Он стоял в стороне, за концом поезда, и, видимо, тоже волновался; между ним и нами маячила фигура гепеуста.
Что это значит? — соображала я. — Нет разрешения на свидание или нет пропуска на станцию? Стоит приехать в эти проклятые места, и сразу попадаешь, как в клешни.
В это время внимание гепеуста отвлеклось какой-то ссорой, мы быстро захватили вещи, обогнули поезд и кое-как дотащились до первых строений, за которыми нас встретил муж.
Он был бледнее прежнего.
— Что случилось?
— Пустяки. Повредил немного спину. Пришлось поднять мокрую сеть, тяжелую, пудов на десять. На горе поскользнулся и упал. Когда с меня сняли сеть, я встать не мог и ползком едва добрался до койки.
— Давно? — спрашиваю я, и вглядываюсь в него с тревогой. Надо думать о бегстве, а он в таком виде!
— Дня два-три.
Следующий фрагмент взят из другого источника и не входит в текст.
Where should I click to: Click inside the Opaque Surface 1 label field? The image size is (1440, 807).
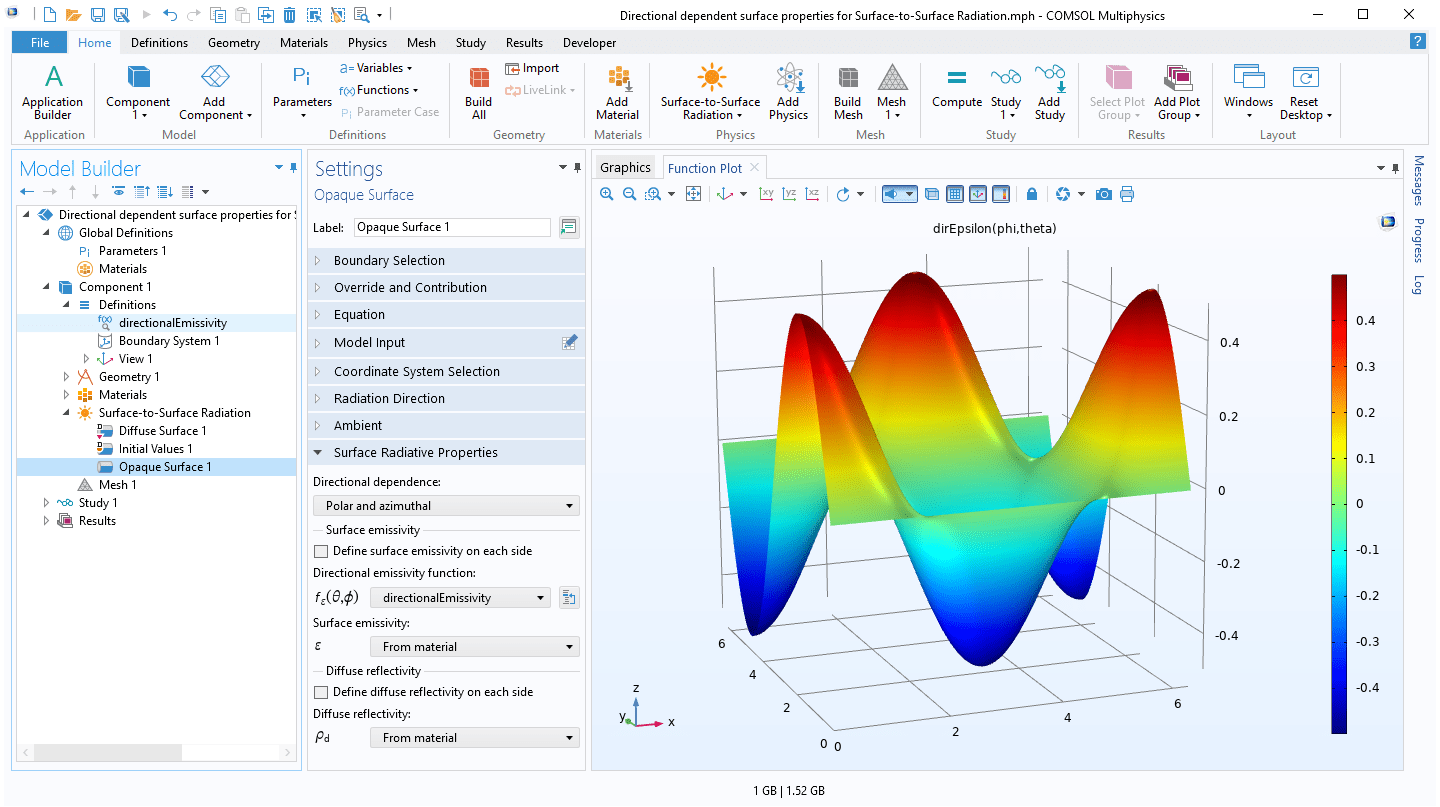[451, 227]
Сегодня только встал. Головы поднять не мог. Но мне сегодня гораздо лучше.
— Это видно, — думаю я мрачно. — Чем только кончится все это?
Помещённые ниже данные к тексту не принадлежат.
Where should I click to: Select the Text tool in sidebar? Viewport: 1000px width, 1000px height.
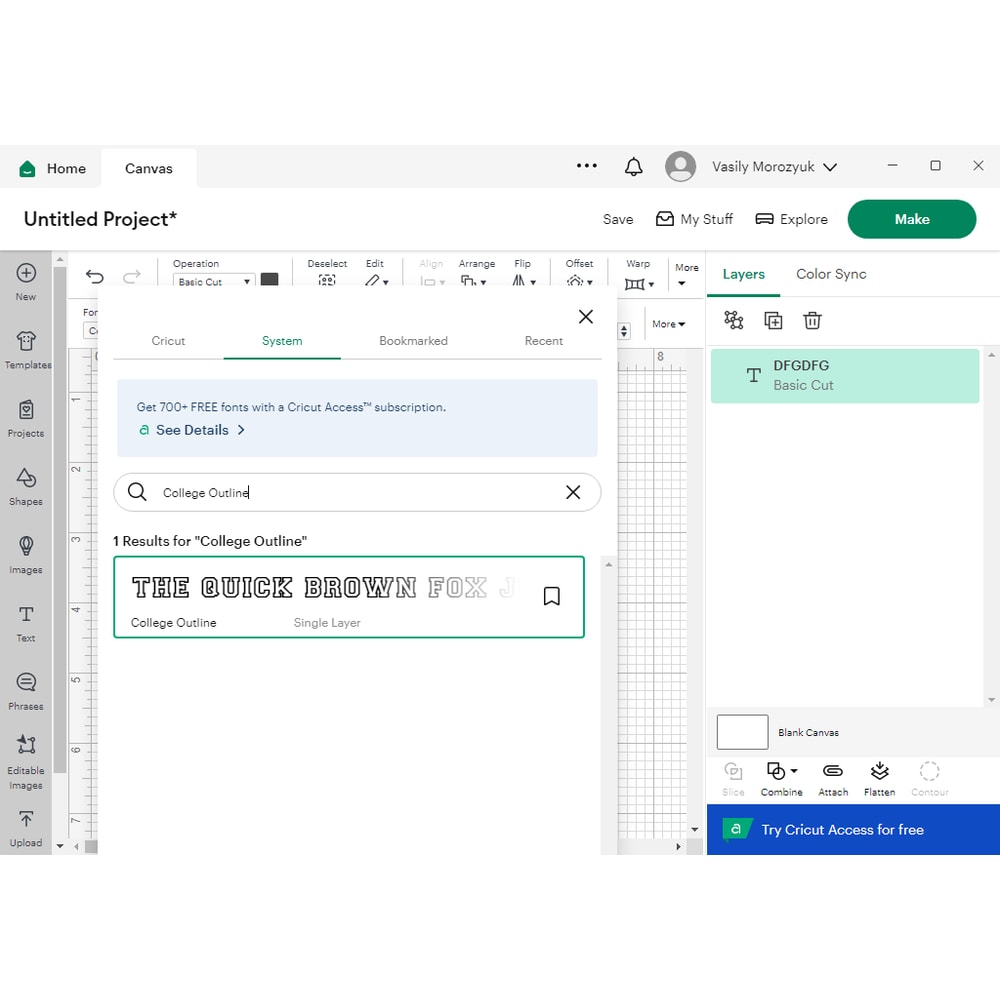pyautogui.click(x=26, y=615)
— Но все устроилось прекрасно: разрешение на свидание есть, десять дней впереди в полном нашем распоряжении, за это время я поправлюсь. Комнату нашел вам у здешних крестьян-поморов, в стороне, у самого залива, сейчас вас привезу туда.
Он привел нас к лодке, сел на весла. Греб он с трудом, неестественно горбясь, на лице у него проступил пот.
— Я очень ослаб за эти дни, — говорил он виновато, — ничего не мог есть.
Сквозь тоску и тревогу смотрела я на красивый морской залив, высокие горы, густо поросшие хвойным лесом с отдельными вершинами, выступающими над линией окоема. Придется ли идти по этим местам или надо отказаться от побега? Если он не поправится, идти нельзя — это ясно.
Он привез нас в поморскую избу. Здесь многое было похоже на избу в Кеми, но как бедно!.. Старуха и внучата (мать умерла) валятся спать прямо на пол, а старик — на печку. Кроме рыбы, если старик поймает, пропитание дает только корова, и чтобы накормить ее, старуха и девчонка каждый день возят ветки, заготавливают их на зиму, а по осени собирают и сушат олений мох. Сенокосы все отобраны в «колхозу», как говорит старуха, и хотя их «приписали» тоже, но как ни начнут считать, все выходит, что выдачи не полагается — не наработали.
Старуха с удивлением показывает мне носки, жиденькое фабричное издельице, которое положили старику за старание. Она смотрит их на свет — просвечивают. Щупает вязку, но тут петля спускается и быстро бежит под пальцем, оставляя длинную пустую дорожку.